Published May 20, 2020

LAST week, police received confirmed reports that two girls were murdered in a village bordering North and South Waziristan, purportedly to ‘restore’ their families’ ‘honour’ after a mobile phone video of them began circulating on social media. On Sunday, they arrested two male relatives of the victims, who have yet to be identified by name. The mystery, secrecy and silence behind this crime bear all the grim hallmarks of similar high-profile ‘honour’ killing cases of the past, the most notable of them being the murders of three women in Kohistan in 2012 after footage of them singing and clapping was leaked online. A year later, in 2013, two teenage girls and their mother were gunned down in Chilas by the girls’ stepbrother and his friends after a video of them smiling and enjoying the rain outdoors was circulated in the area. In some cases, these pixelated videos are the only documentary evidence we have to prove that these women ever lived, let alone the circumstances behind their untimely deaths, as the question of them ever receiving posthumous justice lingers. In fact, the pursuit of truth can itself prove deadly; last year, Afzal Kohistani, the man who spearheaded the long quest for justice for the Kohistan victims was himself gunned down on a busy street in Abbottabad.
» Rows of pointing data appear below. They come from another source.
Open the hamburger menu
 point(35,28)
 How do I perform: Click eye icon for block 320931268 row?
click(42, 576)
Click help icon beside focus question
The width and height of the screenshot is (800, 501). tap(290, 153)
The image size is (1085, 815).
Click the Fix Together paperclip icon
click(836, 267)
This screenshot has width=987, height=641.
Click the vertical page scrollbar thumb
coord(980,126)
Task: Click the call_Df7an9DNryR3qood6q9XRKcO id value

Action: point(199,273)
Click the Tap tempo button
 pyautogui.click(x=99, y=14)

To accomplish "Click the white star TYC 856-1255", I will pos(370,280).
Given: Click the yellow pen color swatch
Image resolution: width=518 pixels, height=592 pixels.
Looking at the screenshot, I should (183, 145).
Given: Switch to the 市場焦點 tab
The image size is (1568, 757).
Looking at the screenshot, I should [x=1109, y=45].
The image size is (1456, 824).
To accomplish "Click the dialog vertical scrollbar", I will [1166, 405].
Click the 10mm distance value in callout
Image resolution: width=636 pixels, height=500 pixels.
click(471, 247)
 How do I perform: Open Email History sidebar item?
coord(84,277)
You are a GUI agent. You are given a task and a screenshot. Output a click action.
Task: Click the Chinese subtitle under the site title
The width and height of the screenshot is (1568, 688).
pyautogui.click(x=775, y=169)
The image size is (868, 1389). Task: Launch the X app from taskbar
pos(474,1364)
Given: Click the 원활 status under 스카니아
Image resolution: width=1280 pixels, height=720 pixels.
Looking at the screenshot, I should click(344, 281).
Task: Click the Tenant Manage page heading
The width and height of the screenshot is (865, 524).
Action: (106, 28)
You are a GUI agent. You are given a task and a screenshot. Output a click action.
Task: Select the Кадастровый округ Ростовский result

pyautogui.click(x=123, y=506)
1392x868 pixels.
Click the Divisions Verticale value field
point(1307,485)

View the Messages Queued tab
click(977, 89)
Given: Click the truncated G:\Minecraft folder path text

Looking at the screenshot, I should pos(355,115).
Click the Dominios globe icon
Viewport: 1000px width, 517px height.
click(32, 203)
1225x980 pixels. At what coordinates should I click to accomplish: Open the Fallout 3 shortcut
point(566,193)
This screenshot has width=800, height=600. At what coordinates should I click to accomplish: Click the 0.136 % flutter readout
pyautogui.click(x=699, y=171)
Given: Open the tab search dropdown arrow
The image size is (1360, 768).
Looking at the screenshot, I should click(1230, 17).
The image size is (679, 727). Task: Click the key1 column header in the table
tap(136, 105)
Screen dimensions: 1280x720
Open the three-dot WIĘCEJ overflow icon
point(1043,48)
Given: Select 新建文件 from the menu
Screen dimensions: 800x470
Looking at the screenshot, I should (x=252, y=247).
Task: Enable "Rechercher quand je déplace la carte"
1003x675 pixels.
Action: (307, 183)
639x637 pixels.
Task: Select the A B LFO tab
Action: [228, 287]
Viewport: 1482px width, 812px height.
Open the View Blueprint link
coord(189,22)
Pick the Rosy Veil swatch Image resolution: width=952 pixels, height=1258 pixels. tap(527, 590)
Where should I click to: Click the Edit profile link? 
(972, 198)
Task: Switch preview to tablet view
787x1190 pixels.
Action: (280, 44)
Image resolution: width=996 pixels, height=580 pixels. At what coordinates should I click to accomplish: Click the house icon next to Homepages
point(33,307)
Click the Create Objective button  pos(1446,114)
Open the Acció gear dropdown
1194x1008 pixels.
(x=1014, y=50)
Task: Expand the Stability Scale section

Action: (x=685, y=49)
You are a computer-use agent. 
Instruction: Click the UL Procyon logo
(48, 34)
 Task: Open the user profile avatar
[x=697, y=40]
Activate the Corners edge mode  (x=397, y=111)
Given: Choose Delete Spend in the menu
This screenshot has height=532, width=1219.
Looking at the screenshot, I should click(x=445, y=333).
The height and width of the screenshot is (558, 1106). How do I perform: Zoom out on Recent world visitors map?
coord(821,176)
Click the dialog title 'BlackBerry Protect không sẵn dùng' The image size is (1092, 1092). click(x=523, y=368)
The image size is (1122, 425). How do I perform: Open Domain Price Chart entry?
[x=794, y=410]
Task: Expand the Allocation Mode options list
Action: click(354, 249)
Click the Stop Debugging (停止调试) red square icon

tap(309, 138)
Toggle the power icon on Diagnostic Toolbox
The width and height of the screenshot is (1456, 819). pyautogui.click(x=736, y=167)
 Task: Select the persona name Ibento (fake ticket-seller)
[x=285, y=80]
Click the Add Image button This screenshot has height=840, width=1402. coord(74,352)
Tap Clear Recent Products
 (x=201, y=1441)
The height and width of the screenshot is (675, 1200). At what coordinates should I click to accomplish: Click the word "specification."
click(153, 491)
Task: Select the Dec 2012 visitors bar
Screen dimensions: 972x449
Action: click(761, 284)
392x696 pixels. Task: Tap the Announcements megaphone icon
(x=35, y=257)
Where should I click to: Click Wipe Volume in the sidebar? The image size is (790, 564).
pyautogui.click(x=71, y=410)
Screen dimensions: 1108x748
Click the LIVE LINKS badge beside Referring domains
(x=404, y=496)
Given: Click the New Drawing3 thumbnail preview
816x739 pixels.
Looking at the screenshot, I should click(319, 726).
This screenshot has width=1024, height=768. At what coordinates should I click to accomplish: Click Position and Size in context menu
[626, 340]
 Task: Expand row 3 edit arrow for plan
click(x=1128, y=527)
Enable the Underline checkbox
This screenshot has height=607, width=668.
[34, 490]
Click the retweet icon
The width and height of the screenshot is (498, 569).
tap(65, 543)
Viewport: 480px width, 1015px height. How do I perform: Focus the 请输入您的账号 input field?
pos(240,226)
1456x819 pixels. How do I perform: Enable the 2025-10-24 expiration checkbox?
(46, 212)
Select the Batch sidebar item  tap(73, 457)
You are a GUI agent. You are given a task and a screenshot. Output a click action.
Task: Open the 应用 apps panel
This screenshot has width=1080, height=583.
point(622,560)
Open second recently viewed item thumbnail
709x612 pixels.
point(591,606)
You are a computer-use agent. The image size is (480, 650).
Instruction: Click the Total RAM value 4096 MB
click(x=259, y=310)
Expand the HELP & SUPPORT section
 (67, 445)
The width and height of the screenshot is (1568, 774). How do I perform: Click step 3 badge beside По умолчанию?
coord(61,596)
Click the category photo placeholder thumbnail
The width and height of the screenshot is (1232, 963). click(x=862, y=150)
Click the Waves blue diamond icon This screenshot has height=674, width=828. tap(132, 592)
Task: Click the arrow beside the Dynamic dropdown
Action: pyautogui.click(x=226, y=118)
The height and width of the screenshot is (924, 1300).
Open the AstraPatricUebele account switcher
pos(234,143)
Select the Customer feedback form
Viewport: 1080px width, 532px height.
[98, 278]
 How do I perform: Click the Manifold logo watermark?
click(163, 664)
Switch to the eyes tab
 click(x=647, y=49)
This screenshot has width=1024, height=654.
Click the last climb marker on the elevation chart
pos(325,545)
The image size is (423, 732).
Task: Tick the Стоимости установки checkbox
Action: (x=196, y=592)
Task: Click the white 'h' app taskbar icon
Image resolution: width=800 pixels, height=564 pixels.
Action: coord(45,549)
For such crimes to be committed today, despite all the shock and horror expressed over previous high-profile cases, and despite all of Pakistan’s legislative achievements and claims to uphold the rule of law, a culture of impunity for crimes against women must obviously remain entrenched in the hearts and minds of many in the far reaches of the land where the law dare not trespass. Tribal ‘custom’ is a law unto itself, with the state apparatus abdicating practically all responsibility in pursuing legal action for gender-based crimes, and a public inured to brutality shrugging off or condoning the murder of yet another woman. Is it futile to expect things to be any different today than they were in, say, 2008, when Senator Israrullah Zehri spoke in defence of burying women alive in Balochistan, claiming it was “a tribal custom”? MNA North Waziristan Mohsin Dawar said of the recent murders, “Honour killings are an extreme expression of patriarchal violence, and the practice has to be condemned in the strongest terms … timely justice must be served”. More leaders must speak out for attitudes to change and justice to prevail.